- Text excerpt
Walkthrough Example

In this section, we look at fitting a SARIMA model on the USAccDeaths data set which contains the number of total accidental deaths in USA at a monthly levels. The data set has two columns, the year-month column and the deaths total. Complete code is avaialable in file time_series_python.py

  • We begin by plotting the data.
Original time series.
Original time series.
  • We notice that there is a seasonality component involved. Also, the mean of the series is not 0. Let’s start by doing a seasonal difference first.
Series with seasonal differencing (period 12)
Series with seasonal differencing (period 12)
  • There is still some trend. A simple $1^{st}$ order difference should remove this trend.
Time series after non-seasonal difference of 1
Time series after non-seasonal difference of 1
  • This is an almost stationary series. We continue the analysis by preparing the ACF and PACF.
ACF Plot
ACF Plot
PACF Plot
PACF Plot
  • From the ACF plot, there are only two peaks that are separated by a lag of 12. Hence, the non-seasonal MA is $\leq 1$ and seasonal MA $\leq 1$.

- Written task 1
In the SARIMA walkthrough, rewrite the part that opens with the words containing "In this section, we" and closes with "plotting the data.", swapping "accidental deaths" for "traffic fatalities".
- Written task 2
For each statement, say whether the SARIMA walkthrough supports it: (a) the data set has two columns; (b) the seasonal difference uses a period of 12; (c) the mean of the series is 0. Give yes or no with the deciding words quoted from the walkthrough.
- Written task 3
Carry the SARIMA walkthrough forward from its last sentence.
The records below have nothing to do with the SARIMA walkthrough.

- Record excerpts

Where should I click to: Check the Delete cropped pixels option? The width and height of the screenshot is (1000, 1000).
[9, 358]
...
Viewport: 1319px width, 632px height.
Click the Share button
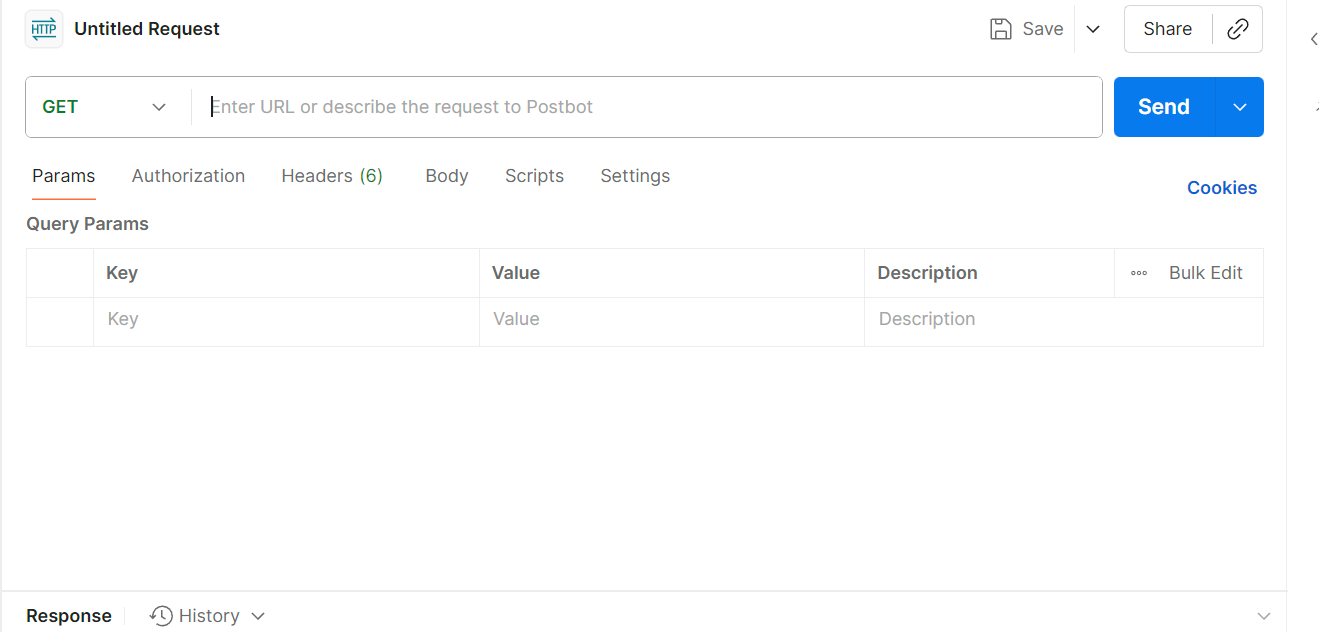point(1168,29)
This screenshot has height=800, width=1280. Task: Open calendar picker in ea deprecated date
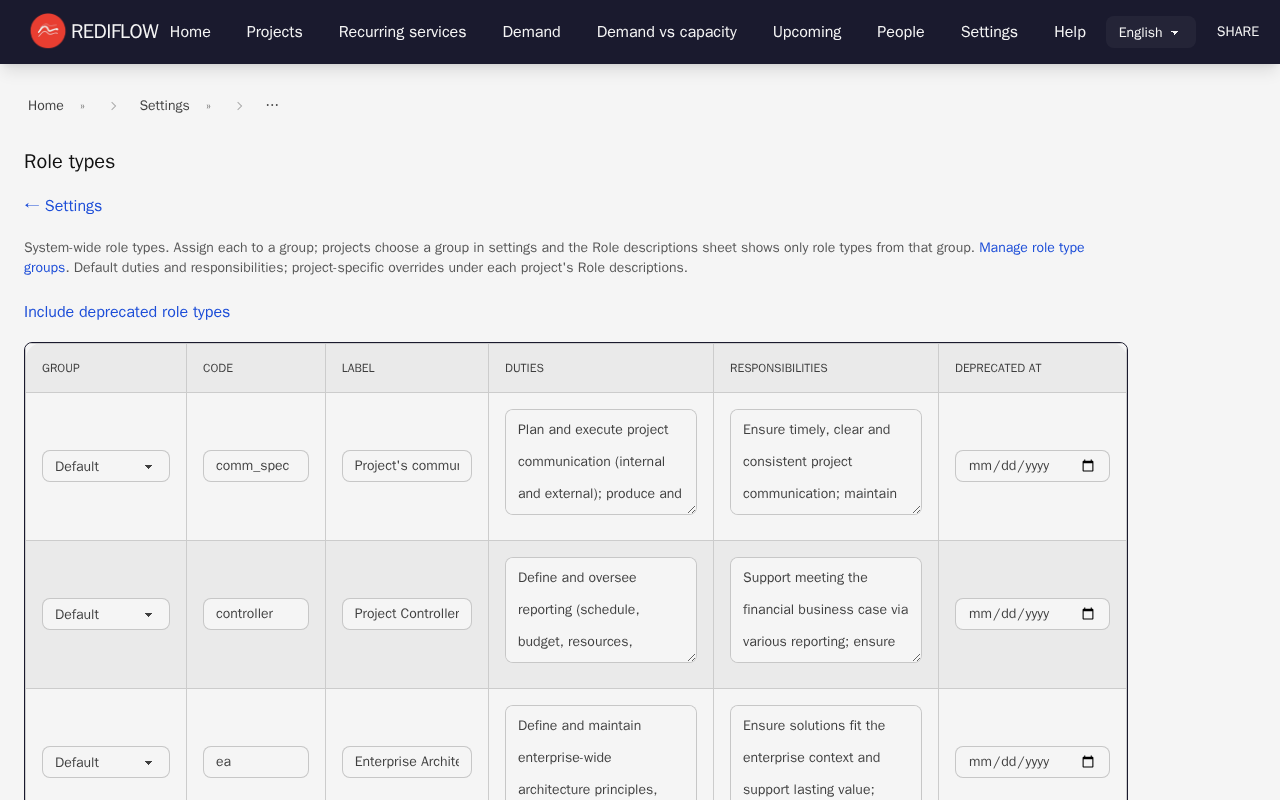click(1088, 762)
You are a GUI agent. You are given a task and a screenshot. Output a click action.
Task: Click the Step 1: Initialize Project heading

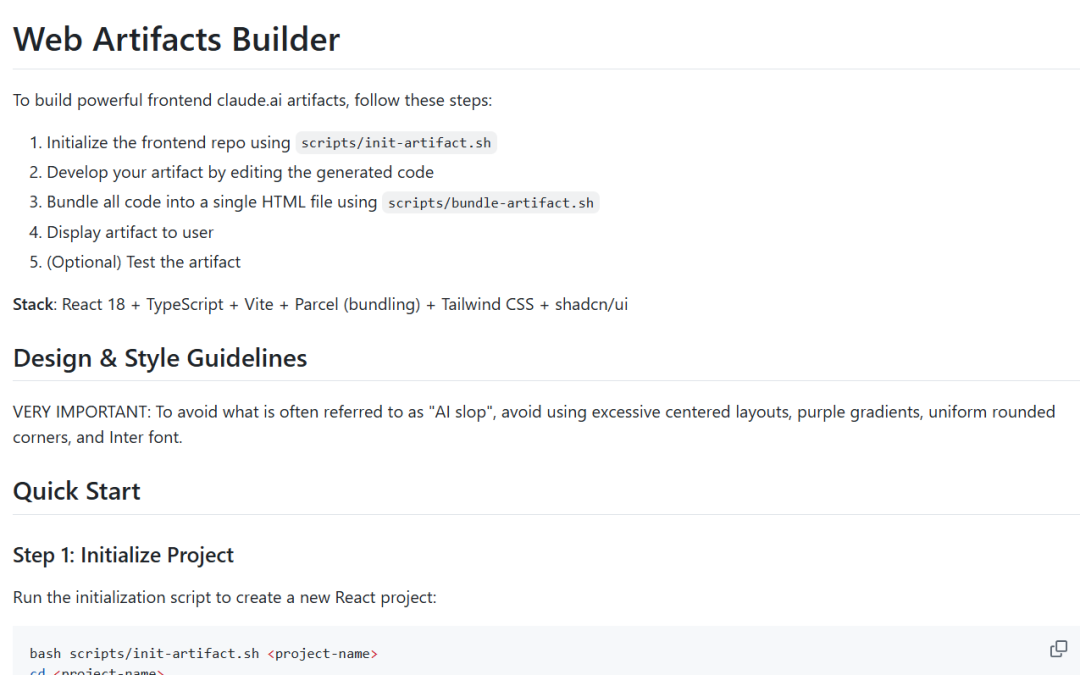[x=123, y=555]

- Exercise result 1
In this section, we look at fitting a SARIMA model on the USAccDeaths data set which contains the number of total traffic fatalities in USA at a monthly levels. The data set has two columns, the year-month column and the deaths total. Complete code is avaialable in file time_series_python.py

  • We begin by plotting the data.

- Exercise result 2
(a) Yes: "The data set has two columns, the year-month column and the deaths total."
(b) Yes: "Series with seasonal differencing (period 12)"
(c) No: "Also, the mean of the series is not 0."

- Exercise result 3
  • From the PACF plot, there are two nearby peaks at lag 1 and 2, and there is one more peak at lag 12. Hence, the non-seasonal AR is $\leq 2$ and seasonal AR $\leq 1$.

  • We chose the model $(p,d,q,P,D,Q) = (0,1,1,0,1,1)$ after checking the AIC for various combinations and following the rule of thumb that $p+d+q+P+D+Q \leq 6$..

SARIMAX(0,1,1,0,1,1)12 model summary
SARIMAX(0,1,1,0,1,1)12 model summary
  • Our model equation becomes \begin{align} (1-B)(1-B^{12})X_{t} &= (1 - 0.4303B)(1 - 0.5527B^{12})Z_{t}\newline Z_{t} &\sim \mathcal{N}(0, 99350) \end{align} and model summary is shown in previous figure.

  • We check the QQ plot to confirm that the residuals are indeed normally distributed. We also check for any correlations between the residuals.

QQ Plot
QQ Plot
ACF of residuals
ACF of residuals
  • Barring the noise, no such significant correlations exist. Ljung Box text on the residuals further confirms this. (High $p-values$ imply that we can accept the null hypothesis which is that the data points are independent)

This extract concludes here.